Oil exploration and production stocks are risky because there may be write-offs for exploration, evaluation and development costs, which implies high earnings volatility.

Its market cap is S$100 million and historical PE is 7.8 times.

Bloomberg data


Lee Hwa Jewellery's Destiny Diamond

Aspial – Cash injection from subsidiary listing

Aspial Corp's stock price has doubled year-to-date to 43.5 cents.

A household name for its jewelry retail brands - Goldheart, Lee Hwa and Citigems, Aspial created a buzz with investors after it announced intention to list its pawn broking business on Catalist.

Pawn broking (Financial Service) accounted for about a quarter of Aspial’s 1Q2012 revenue. It has 24 Maxi-Cash pawn broking stores all over Singapore accepting as collaterals gold, jewelry and branded timepieces for a quick loan to individuals.

Other than interest income, the pawn broking business enables the group to makes a tidy profit from the trading of pre-owned jewelry and watches.

This segment grew a hefty 46.8% in revenues for 1Q2012 to $22.9 million in 1Q2012.

1Q2012 group revenue was S$88.8 million, up 9.4% year-on-year. Jewelry accounted for 44%, property development accounted for 30% and financial services accounted for 26%.

Its market cap is S$527 million and historical PE is 9.6 times.

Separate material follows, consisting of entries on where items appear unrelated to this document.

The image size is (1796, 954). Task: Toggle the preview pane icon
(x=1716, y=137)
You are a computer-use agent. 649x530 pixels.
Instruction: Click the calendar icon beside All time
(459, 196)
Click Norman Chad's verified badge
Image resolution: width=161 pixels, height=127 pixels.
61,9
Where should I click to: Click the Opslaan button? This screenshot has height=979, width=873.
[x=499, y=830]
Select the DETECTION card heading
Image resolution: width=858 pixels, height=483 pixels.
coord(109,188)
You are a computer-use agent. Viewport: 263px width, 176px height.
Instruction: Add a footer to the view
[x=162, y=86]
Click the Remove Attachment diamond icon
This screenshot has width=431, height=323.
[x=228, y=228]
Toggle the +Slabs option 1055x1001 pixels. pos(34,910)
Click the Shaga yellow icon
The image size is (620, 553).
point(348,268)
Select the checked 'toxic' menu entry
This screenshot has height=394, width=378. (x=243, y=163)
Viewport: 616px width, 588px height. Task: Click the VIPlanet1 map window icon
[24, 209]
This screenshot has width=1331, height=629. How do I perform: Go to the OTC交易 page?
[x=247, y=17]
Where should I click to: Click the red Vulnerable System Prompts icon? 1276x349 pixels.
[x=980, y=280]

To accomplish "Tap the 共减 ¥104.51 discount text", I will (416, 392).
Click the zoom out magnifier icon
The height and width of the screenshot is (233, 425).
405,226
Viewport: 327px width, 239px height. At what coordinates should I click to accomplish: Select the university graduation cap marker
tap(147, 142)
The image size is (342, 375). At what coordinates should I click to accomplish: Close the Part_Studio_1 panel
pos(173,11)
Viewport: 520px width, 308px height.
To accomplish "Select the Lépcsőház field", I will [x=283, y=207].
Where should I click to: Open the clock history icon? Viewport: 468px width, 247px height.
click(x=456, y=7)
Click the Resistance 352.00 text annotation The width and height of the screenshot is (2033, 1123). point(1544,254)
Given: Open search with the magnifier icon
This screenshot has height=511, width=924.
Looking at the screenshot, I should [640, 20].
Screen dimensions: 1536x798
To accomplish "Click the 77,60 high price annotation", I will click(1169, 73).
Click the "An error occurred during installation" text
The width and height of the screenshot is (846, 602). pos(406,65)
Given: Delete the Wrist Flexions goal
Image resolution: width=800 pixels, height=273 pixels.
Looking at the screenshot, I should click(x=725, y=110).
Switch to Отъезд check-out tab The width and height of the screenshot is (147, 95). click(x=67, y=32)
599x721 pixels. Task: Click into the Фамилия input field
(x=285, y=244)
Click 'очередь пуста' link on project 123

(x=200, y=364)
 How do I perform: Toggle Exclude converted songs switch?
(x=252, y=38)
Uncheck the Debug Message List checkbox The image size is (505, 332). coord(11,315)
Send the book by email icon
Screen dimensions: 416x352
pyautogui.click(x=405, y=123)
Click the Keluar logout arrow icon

The company is proposing a bonus issue of one for 5 shares held, its second bonus issue this year.

Bloomberg data


Executive chairman Daniel Gilnert. NextInsight photo

 Sarin Technologies – Polished diamond market propels record earnings

Sarin Technologies develops, manufactures and markets precision technology products for cutting and grading diamonds and gems.

Its stock price has doubled from 62 cents at the beginning of the year to S$1.19 year-to-date.

It had traditionally focused on the rough diamond market but successful penetration of the polished diamond market with its Galaxy trademark product has propelled sales and profits into high-growth phase. 1Q2012 revenue rose 61% to a record US$19.7 million while net profit rose 137% to US$7.8 million.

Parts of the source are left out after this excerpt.